**YOUR TASK:**
Copy the lines verbatim, starting at the line containing "How do I perform: Expand" and ending after the line containing "Open Automation Settings".

[Item position entries]
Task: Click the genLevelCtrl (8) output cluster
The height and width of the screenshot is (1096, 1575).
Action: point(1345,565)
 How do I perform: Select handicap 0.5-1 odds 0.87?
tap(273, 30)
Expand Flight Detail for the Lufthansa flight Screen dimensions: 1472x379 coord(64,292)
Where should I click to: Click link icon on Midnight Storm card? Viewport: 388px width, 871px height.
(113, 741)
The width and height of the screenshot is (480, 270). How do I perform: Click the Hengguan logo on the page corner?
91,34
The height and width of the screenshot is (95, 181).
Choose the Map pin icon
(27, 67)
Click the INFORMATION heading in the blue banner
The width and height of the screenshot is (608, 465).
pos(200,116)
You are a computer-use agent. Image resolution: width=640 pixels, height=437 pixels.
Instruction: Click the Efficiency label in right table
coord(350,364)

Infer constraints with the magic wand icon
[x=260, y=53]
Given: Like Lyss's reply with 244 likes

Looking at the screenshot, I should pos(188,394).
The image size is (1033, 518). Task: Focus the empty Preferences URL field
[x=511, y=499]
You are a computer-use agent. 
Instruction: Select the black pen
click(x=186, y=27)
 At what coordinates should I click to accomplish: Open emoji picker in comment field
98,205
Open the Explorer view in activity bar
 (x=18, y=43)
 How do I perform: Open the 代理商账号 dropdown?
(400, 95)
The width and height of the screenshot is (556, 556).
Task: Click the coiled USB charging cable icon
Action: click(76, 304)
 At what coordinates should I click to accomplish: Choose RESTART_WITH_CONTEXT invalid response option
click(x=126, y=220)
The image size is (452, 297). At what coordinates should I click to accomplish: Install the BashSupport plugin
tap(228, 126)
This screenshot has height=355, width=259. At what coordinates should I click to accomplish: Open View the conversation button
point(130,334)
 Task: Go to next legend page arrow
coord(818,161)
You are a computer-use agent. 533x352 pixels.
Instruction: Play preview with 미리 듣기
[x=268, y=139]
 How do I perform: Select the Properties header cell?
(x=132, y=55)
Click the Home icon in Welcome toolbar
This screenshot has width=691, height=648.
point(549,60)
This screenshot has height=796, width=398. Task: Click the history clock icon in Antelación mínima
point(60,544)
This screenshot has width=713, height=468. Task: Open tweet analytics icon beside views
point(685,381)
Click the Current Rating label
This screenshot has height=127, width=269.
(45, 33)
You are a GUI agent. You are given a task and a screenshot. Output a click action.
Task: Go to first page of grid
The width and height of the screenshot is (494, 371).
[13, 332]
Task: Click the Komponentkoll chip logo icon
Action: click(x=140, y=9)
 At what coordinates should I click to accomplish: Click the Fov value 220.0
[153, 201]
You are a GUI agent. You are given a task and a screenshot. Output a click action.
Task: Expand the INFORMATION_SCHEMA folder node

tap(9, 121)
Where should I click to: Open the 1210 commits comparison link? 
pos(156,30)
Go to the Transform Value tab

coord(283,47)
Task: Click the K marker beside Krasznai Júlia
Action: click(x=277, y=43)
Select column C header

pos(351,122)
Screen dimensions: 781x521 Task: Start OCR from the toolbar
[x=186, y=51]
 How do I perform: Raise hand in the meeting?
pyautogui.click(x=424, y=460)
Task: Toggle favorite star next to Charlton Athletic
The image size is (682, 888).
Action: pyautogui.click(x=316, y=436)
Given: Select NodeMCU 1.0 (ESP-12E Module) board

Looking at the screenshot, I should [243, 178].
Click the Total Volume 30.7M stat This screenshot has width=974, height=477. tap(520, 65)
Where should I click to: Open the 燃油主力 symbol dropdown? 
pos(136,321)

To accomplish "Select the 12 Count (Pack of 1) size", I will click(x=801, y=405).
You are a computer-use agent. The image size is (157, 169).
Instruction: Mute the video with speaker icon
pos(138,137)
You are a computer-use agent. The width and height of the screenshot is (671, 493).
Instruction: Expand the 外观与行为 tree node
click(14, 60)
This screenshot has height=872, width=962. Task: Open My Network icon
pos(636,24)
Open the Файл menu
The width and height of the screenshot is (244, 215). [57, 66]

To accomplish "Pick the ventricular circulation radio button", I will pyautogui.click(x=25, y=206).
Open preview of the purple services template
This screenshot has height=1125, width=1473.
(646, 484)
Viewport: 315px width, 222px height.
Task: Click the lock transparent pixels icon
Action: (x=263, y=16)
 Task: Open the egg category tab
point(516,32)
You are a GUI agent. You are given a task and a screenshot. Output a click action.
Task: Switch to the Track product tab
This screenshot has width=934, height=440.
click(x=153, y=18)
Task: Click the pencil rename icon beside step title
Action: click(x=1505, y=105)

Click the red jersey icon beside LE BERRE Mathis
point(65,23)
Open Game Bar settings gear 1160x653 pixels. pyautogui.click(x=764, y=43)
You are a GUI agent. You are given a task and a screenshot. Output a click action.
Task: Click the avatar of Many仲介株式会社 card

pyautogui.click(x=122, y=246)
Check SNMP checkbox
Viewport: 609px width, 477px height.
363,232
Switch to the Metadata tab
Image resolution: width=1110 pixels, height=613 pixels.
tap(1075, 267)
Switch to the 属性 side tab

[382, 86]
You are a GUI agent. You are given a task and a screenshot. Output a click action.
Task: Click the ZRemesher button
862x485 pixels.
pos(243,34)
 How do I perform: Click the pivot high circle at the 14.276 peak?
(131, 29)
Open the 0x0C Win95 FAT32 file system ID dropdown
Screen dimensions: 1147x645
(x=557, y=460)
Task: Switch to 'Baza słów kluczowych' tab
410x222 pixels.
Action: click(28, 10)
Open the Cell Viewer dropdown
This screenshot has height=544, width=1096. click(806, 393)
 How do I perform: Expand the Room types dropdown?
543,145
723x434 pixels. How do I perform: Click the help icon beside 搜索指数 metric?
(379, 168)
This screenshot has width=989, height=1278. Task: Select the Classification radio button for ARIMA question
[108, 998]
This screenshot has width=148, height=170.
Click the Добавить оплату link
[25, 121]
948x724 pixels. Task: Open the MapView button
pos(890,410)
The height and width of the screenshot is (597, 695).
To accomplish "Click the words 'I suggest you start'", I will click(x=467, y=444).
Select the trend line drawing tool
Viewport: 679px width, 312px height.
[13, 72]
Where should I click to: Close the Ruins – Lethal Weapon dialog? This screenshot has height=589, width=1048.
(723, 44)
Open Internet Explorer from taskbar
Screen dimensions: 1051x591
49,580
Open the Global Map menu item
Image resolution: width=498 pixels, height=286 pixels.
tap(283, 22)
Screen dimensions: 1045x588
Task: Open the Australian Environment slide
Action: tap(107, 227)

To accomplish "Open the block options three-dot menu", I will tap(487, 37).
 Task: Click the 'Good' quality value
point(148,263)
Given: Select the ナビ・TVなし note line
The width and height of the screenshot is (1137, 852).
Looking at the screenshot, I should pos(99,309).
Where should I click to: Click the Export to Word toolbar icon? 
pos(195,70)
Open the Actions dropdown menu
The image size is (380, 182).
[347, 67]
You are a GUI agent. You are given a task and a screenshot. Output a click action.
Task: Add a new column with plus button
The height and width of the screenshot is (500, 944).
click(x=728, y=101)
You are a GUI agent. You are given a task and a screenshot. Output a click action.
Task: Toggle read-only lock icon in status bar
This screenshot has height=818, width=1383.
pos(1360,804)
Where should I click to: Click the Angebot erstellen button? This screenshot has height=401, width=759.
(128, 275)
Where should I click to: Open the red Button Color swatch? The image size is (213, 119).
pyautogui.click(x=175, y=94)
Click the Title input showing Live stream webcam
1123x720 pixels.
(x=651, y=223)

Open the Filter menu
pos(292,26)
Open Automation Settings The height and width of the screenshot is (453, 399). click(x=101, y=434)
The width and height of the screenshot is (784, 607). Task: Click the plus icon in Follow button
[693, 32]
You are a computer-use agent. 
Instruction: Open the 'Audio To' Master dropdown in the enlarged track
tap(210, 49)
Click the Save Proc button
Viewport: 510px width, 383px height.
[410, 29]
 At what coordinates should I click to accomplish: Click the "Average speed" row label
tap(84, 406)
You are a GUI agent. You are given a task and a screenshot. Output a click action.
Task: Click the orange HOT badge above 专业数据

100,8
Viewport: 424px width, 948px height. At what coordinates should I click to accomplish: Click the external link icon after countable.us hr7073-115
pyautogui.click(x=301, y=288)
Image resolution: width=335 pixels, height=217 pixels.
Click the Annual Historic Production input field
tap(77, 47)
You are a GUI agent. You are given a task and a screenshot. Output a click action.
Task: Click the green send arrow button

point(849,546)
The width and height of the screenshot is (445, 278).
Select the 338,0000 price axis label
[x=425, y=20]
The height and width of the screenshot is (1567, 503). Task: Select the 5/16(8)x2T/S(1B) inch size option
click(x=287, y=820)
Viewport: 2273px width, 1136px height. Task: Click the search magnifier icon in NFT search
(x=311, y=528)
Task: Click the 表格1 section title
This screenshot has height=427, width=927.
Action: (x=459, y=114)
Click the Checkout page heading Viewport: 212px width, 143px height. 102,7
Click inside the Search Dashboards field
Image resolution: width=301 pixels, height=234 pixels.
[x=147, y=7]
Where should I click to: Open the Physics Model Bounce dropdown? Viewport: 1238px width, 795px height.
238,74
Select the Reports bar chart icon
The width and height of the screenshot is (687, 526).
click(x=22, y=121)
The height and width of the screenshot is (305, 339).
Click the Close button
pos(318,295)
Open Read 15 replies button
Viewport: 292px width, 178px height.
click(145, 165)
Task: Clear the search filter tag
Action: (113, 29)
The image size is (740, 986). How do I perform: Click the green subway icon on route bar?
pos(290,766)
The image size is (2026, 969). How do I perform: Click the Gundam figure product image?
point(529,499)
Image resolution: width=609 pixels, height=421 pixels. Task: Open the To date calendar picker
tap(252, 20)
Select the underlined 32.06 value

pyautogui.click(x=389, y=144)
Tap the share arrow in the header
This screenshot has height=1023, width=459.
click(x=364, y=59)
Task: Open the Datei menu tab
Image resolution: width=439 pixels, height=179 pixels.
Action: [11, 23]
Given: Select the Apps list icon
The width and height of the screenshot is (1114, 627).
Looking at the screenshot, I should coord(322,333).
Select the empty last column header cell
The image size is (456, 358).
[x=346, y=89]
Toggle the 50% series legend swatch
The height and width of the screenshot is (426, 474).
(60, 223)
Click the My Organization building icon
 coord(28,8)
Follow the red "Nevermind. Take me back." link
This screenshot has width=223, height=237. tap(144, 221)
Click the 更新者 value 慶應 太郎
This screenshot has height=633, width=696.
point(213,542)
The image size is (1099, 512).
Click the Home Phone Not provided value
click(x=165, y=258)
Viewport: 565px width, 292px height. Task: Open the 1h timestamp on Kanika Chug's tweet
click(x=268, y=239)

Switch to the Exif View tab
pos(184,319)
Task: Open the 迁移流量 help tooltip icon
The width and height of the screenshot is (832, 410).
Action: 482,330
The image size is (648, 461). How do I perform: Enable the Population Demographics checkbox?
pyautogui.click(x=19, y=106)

**PROBLEM SOLUTION:**
 How do I perform: Expand the Room types dropdown?
543,145
723x434 pixels. How do I perform: Click the help icon beside 搜索指数 metric?
(379, 168)
This screenshot has width=989, height=1278. Task: Select the Classification radio button for ARIMA question
[108, 998]
This screenshot has width=148, height=170.
Click the Добавить оплату link
[25, 121]
948x724 pixels. Task: Open the MapView button
pos(890,410)
The height and width of the screenshot is (597, 695).
To accomplish "Click the words 'I suggest you start'", I will click(x=467, y=444).
Select the trend line drawing tool
Viewport: 679px width, 312px height.
[13, 72]
Where should I click to: Close the Ruins – Lethal Weapon dialog? This screenshot has height=589, width=1048.
(723, 44)
Open Internet Explorer from taskbar
Screen dimensions: 1051x591
49,580
Open the Global Map menu item
Image resolution: width=498 pixels, height=286 pixels.
tap(283, 22)
Screen dimensions: 1045x588
Task: Open the Australian Environment slide
Action: tap(107, 227)

To accomplish "Open the block options three-dot menu", I will tap(487, 37).
 Task: Click the 'Good' quality value
point(148,263)
Given: Select the ナビ・TVなし note line
The width and height of the screenshot is (1137, 852).
Looking at the screenshot, I should pos(99,309).
Where should I click to: Click the Export to Word toolbar icon? 
pos(195,70)
Open the Actions dropdown menu
The image size is (380, 182).
[347, 67]
You are a GUI agent. You are given a task and a screenshot. Output a click action.
Task: Add a new column with plus button
The height and width of the screenshot is (500, 944).
click(x=728, y=101)
You are a GUI agent. You are given a task and a screenshot. Output a click action.
Task: Toggle read-only lock icon in status bar
This screenshot has height=818, width=1383.
pos(1360,804)
Where should I click to: Click the Angebot erstellen button? This screenshot has height=401, width=759.
(128, 275)
Where should I click to: Open the red Button Color swatch? The image size is (213, 119).
pyautogui.click(x=175, y=94)
Click the Title input showing Live stream webcam
1123x720 pixels.
(x=651, y=223)

Open the Filter menu
pos(292,26)
Open Automation Settings The height and width of the screenshot is (453, 399). click(x=101, y=434)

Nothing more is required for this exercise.